What else can I say? I’ve seen her at school, of course. We were even assigned a group project during junior year. But Wayne was in the group, and he’s loud enough that I could sit there, not saying a word, listening and laughing as he flirted and carried on with every girl in the group, Mallory included. When we finally gave the presentation and I was back sitting in my seat, I swear it was the first time I took a breath in two weeks. Things went back to normal, both of us pretending the other didn’t exist.

Behind us, a voice calls Mallory’s name. Will is still wearing his graduation hat, the shirt and tie. All of it askew. One of his buddies follows him, stumbling down the driveway, a laughing shadow. Mallory starts walking. “Go back to the party, Will.”

He brushes past me and tries to grab Mallory’s hand. “Talk to me.”

“I did; you didn’t listen.”

“All I want is for you to explain it to me. Please.”

He sounds desperate, almost scared. The way my mom sounded a year ago, when she learned Jake’s unit had been
attacked. Like there was nothing she could do, least of all understand what the army officer was telling her about her son. Injured in action. A hospital in Germany. Lucky to be alive.

The first day I saw Jake after he was wounded, he didn’t look much different. Skinnier maybe. He’d been shot in the shoulder, but there were no missing limbs, no visible scars. When he walked into our house—the way he had thousands of times before—I was so damn happy. But he was messed up worse than any of us could have ever imagined. We just didn’t see it yet.

“Let’s go,” Mallory says.

At first I don’t realize she’s talking to me, that we can see my truck now, the same one she rode in as a kid. My dad was still driving it then. We’d hop in the back any chance we got, even if it meant suffering through a trip to the hardware store and my dad’s constant looks in the rearview mirror.

She grabs my arm and pulls me across the road, Will following.

“Why are you doing this?” he asks.

“Maybe you should talk to him,” I say, but Mallory ignores both of us, only letting go of my arm when we’re
next to the truck.
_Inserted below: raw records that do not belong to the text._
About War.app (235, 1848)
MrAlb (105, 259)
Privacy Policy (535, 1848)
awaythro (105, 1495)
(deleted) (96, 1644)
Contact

She climbs up into the passenger seat, ignoring Will, who starts beating on the window and calling Mallory’s name. When I walk around to the driver’s side, Will meets me at the door. There’s a shadow of a bruise on his face, but it’s the way he scrambles toward me that really makes him look broken.

All he says is “Thomas, c’mon. I’ll talk to Mallory. You can go back to the party.”

That’s the smartest option. Get Mallory out of my truck and go back to the party, back to pretending that this is the best night of my life and in fact my brother—my entire future—hasn’t gone up in flames. But how long does that last? An hour? Maybe two? I still have to go home, still have to see Jake sitting there cold and empty. I still have to face tomorrow morning, when I finally don’t show up at the recruiter’s office. The moment everybody I’ve ever known will mark me as a liar and a coward.

I’m tired of pretending tomorrow isn’t a reckoning. That I’m not scared to death about what I have to do. Every last ounce of
pretending
inside me is gone.

Will couldn’t know this, of course. Couldn’t know that maybe the only thing he could say that would make me get
in the middle of a lovers’ quarrel tonight is “You can go back to the party.”

“Sorry, man.”

I push past him and jump in the truck. He starts banging on my window, telling me he’s going to do all sorts of things to me—that I’ll regret this. Threats without teeth, because as soon as I turn the ignition, his voice pitches up an octave.

“Are you kidding me?”

Will walks with us as I put the truck in gear and slowly pull onto the road. He even runs beside us for a few steps before I get out of first gear. But soon we’re moving too fast and he can’t keep up.

And then it’s just me and Mallory once again.